The correct option is D $2CuS{O}_4+4KI\to C{u}_2{I}_2+2K_{2}S{O}_4+I_2$

The reaction in which change in oxidation numbers of some of the atoms takes place is termed as a redox reaction.
$\left(a\right)\stackrel{+2+6-2}{CuS{O}_4}+\stackrel{-3+1}{4N{H}_3}\to \stackrel{+2-3-1+6-2}{\left[Cu\right(N{H}_3{)}_4]S{O}_4}$
No change in oxidation number of any of the atoms.
$\left(b\right)\stackrel{+1+6-2}{N{a}_{2}S{O}_4}+\stackrel{+2-1}{BaC{l}_2}\to \stackrel{+2+6-2}{BaS{O}_4}+\stackrel{+1-1}{2NaCl}$
No Change in oxidation number of any of the atoms.
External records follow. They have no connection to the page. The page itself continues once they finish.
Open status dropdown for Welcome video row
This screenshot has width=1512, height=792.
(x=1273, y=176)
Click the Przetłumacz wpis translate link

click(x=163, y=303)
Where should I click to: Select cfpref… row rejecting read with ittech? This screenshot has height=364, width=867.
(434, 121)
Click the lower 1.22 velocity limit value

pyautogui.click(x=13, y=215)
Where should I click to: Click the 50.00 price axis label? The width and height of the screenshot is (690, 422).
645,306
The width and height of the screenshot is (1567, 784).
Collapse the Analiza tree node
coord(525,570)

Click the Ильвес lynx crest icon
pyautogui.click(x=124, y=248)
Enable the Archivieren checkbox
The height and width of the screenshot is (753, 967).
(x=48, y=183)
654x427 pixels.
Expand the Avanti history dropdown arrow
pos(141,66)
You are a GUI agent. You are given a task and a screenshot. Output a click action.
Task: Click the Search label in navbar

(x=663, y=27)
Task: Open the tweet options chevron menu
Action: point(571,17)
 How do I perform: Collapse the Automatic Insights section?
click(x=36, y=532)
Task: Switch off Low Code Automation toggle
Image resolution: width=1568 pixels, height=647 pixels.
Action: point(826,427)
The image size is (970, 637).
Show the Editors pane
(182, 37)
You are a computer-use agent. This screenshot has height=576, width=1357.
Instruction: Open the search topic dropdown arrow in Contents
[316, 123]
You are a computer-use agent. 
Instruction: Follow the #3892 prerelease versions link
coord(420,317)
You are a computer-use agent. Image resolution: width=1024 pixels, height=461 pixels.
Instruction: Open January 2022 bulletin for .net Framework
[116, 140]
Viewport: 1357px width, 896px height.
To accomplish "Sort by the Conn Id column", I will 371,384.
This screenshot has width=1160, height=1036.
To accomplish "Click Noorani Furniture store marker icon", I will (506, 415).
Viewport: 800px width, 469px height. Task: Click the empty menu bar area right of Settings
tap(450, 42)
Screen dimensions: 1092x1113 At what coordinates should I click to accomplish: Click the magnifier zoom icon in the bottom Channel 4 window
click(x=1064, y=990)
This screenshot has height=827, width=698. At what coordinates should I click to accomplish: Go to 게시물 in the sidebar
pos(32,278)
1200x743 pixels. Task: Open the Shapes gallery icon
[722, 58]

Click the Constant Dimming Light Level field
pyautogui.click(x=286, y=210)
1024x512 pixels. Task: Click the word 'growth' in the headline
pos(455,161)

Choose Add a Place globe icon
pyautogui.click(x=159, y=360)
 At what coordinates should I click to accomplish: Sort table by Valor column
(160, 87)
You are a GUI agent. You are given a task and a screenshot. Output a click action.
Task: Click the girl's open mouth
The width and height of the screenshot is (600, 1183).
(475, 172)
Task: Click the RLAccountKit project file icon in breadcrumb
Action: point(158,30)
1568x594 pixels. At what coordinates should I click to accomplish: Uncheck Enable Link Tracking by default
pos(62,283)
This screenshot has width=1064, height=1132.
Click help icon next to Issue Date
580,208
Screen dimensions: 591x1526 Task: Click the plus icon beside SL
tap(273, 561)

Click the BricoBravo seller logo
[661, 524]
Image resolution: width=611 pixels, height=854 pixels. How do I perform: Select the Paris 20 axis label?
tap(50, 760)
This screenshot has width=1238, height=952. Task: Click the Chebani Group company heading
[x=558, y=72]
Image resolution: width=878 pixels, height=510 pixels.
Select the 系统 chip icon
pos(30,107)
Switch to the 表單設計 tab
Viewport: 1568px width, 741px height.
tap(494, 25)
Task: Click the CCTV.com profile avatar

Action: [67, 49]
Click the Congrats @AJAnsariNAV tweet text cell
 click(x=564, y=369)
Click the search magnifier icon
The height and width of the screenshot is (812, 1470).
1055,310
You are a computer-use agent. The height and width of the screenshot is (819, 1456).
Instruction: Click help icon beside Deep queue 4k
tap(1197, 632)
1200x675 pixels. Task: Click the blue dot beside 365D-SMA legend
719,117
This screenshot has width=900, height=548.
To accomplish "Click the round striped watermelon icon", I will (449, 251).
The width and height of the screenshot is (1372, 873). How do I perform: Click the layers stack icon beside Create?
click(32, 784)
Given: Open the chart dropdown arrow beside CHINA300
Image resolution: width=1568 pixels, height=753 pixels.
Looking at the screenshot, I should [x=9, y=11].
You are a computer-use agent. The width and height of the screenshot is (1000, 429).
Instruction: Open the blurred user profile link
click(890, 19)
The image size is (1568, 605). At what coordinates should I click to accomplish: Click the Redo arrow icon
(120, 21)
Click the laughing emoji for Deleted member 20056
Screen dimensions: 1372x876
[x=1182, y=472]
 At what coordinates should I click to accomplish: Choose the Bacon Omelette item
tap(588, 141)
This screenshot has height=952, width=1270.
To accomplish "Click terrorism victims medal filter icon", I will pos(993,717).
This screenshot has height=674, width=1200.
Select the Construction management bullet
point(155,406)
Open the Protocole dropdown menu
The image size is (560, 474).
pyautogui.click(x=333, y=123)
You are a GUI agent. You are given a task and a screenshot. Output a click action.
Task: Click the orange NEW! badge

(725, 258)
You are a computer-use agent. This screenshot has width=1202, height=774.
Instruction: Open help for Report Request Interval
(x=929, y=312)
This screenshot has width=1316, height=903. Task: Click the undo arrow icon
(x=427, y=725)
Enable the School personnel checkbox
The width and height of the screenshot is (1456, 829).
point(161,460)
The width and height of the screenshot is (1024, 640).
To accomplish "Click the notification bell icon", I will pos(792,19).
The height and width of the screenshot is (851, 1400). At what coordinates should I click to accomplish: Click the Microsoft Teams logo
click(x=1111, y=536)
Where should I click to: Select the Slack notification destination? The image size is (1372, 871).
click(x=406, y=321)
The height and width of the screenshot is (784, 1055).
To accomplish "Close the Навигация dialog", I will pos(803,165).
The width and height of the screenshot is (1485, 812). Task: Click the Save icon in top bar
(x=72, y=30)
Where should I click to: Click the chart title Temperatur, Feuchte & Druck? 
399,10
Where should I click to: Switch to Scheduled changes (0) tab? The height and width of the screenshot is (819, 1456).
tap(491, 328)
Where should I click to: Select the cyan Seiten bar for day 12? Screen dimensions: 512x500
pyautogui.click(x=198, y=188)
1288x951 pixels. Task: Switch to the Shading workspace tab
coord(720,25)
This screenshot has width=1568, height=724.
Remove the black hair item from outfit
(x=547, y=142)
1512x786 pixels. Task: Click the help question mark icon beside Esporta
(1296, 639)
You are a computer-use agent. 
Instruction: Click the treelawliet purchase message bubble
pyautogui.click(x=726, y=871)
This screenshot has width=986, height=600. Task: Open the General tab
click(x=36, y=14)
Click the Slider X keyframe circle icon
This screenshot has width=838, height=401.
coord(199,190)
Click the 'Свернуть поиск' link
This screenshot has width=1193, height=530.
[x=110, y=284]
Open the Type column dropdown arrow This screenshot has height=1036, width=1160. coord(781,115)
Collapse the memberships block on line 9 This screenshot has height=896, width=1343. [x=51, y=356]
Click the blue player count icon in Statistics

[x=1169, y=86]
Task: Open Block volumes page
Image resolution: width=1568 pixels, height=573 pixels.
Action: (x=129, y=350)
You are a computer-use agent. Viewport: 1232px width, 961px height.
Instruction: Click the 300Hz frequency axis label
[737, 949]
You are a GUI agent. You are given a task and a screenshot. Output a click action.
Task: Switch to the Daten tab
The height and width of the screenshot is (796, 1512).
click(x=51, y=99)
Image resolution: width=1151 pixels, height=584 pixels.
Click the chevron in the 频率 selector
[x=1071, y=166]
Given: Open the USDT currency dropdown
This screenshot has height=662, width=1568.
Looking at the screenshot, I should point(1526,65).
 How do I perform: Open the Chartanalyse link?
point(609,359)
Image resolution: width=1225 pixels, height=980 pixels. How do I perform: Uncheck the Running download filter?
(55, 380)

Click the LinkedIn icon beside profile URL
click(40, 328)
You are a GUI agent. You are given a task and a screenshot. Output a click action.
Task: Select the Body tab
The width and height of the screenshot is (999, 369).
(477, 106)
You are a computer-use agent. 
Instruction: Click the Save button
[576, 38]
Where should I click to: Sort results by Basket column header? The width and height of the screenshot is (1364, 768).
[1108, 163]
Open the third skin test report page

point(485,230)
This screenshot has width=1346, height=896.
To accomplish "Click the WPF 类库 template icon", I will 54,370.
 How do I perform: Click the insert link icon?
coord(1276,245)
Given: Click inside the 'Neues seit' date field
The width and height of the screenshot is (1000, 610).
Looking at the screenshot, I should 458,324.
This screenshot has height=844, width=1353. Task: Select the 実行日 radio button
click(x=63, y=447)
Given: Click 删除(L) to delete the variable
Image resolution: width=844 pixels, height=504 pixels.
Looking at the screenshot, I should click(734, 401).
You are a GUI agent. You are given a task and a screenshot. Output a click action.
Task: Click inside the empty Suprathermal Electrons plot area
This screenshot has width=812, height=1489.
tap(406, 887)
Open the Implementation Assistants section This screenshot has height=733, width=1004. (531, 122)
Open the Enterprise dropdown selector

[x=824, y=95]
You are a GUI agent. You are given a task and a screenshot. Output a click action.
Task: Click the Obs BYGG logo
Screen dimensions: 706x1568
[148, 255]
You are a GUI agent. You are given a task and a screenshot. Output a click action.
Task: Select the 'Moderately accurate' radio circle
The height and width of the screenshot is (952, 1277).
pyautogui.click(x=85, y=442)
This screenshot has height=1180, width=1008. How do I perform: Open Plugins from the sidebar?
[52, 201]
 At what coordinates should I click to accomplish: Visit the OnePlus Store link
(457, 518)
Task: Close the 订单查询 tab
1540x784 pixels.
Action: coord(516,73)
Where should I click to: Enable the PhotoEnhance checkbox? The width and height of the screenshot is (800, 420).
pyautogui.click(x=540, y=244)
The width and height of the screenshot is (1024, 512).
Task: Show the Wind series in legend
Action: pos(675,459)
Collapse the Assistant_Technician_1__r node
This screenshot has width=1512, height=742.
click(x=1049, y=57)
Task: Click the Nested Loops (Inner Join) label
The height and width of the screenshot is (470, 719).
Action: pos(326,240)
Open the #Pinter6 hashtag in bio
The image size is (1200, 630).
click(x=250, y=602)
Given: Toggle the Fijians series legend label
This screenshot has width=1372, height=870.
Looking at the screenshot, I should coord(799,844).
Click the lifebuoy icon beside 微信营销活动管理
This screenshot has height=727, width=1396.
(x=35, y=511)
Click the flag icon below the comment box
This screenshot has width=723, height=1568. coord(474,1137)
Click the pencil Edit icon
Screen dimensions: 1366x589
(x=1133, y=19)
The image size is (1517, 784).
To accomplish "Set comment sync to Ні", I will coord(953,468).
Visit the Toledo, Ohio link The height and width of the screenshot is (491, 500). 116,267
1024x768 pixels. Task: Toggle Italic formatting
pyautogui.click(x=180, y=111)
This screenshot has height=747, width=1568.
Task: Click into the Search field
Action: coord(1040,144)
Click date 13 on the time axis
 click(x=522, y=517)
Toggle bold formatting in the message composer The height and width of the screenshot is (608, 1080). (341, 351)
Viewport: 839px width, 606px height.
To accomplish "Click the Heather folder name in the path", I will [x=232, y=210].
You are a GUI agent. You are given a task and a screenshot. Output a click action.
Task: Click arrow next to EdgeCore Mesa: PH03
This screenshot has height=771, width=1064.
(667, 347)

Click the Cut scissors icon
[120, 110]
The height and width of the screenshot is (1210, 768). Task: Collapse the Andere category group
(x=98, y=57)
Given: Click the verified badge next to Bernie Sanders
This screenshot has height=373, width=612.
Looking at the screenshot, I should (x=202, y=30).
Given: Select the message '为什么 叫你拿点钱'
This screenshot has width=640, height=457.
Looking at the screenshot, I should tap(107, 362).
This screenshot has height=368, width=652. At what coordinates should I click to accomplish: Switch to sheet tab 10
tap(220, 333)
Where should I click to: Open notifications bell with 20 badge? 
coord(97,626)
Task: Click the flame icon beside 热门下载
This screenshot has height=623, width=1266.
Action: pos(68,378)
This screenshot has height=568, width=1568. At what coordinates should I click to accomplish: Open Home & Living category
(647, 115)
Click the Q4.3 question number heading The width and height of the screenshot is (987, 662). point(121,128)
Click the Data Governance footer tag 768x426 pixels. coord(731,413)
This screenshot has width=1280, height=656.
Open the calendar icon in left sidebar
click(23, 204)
$\left(c\right)\stackrel{+4-2}{S{O}_2}+\stackrel{+1-2}{H_{2}O}\to \stackrel{+1+4-2}{H_{2}S{O}_3}$
No change in oxidation number of any of the atoms.
$\left(d\right)\stackrel{+2+6-2}{2CuS{O}_4}+\stackrel{+1-1}{4KI}\to \stackrel{+1-1}{C{u}_2{I}_2}+\stackrel{+1+6-2}{2K_{2}S{O}_4}+\stackrel{0}{I_2}$
Oxidation number of $Cu$ decreases from $+2to+1$ and oxidation number of iodine increases from $-1to0$.
Thus, out of the above four reactions, the reaction (d) is a redox reaction.